Non solo precursori del Concilio. L’altro aspetto portante della Pro Civitate e l’attenzione per la cultura, il dialogo con il mondo moderno, a tutto tondo: con questa filosofia nacque negli anni Sessanta all’interno della Cittadella l’Osservatorio Cristiano, luogo di documentazione e studio, un centro che oggi si direbbe multimediale, costituito da una Biblioteca con oltre ottantamila volumi, una Galleria d’Arte contemporanea, una fonoteca e una cineteca. Grazie a questa apertura la Cittadella è stata da sempre crocevia per incontri straordinari, uno su tutti quello con Pier Paolo Pasolini che proprio qui trasse l’ispirazione e decise di girare il suo capolavoro: Il Vangelo secondo Matteo. C’è poi l’attività editoriale, la casa editrice e la rivista di cui Bulla è attualmente responsabile: «Questi due mezzi – afferma – sono stati fondamenti di un nuovo slancio dopo il Concilio per viverlo e applicarlo, abbiamo sempre insistito su quei temi e sul ruolo dei laici, i cristiani devono essere i veri trasmettitori di Cristo. Con questo spirito cerchiamo con Rocca di toccare le tematiche che sono importanti per l’uomo, rivestendole di Cristo.

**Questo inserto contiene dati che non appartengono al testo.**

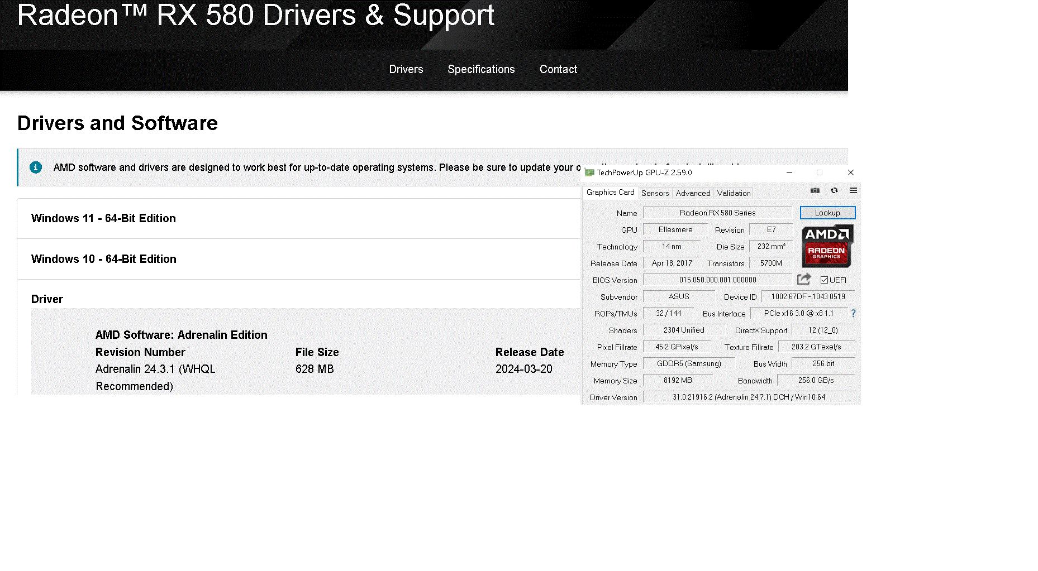Screen dimensions: 1038x571
Task: Click the BIOS export share icon
Action: tap(804, 279)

Spesso senza dirlo esplicitamente in modo che chi legge è costretto a capire perché una certa lettura nasce da un certo contesto, che si tratti di salvaguardia dei diritti dell’uomo o di politica internazionale tutto il lavoro della rivista è incentrato su questo».

Accanto al lavoro di giornalista, Gino continua in Assisi a curare la passione per la fotografia, tenendo corsi a cui si iscrivono tanti ragazzi. Li si può vedere con loro in giro per la città e poi a discutere per ore sul lavoro da portare avanti. In questi anni diversi gruppi hanno curato ricerche sulle Feste del Maggio, sulle piazze, sui mestieri che scompaiono, sui luoghi dello spirito in Umbria, attualmente recensiscono le cappelle degli ordini religiosi nei conventi di Assisi: «Non è vero che i giovani non s’impegnano – afferma – sono vivi, lavorano». La realtà che viviamo e anche quella della Cittadella pongono però anche degli interrogativi. A distanza di tanti anni c’è una certa misura di delusione? «Non dobbiamo guardare ai numeri – risponde Bulla – è da sottolineare invece il fatto che oggi c’è un sentire più largo intorno alle tematiche su cui abbiamo spinto». La Pro Civitate Christiana sta vivendo un momento di riorganizzazione, «c’è il problema dell’unica sede di Assisi – riconosce –, abbiamo inserito coppie sposate, rimane la questione delle vocazioni, che noi chiamiamo scelta». Comunque vada il futuro, Gino è convinto della propria scelta ed è felice: «Se anche andassi via – dice – rimane ciò che ho acquisito, essere un cristiano che vive insieme agli altri».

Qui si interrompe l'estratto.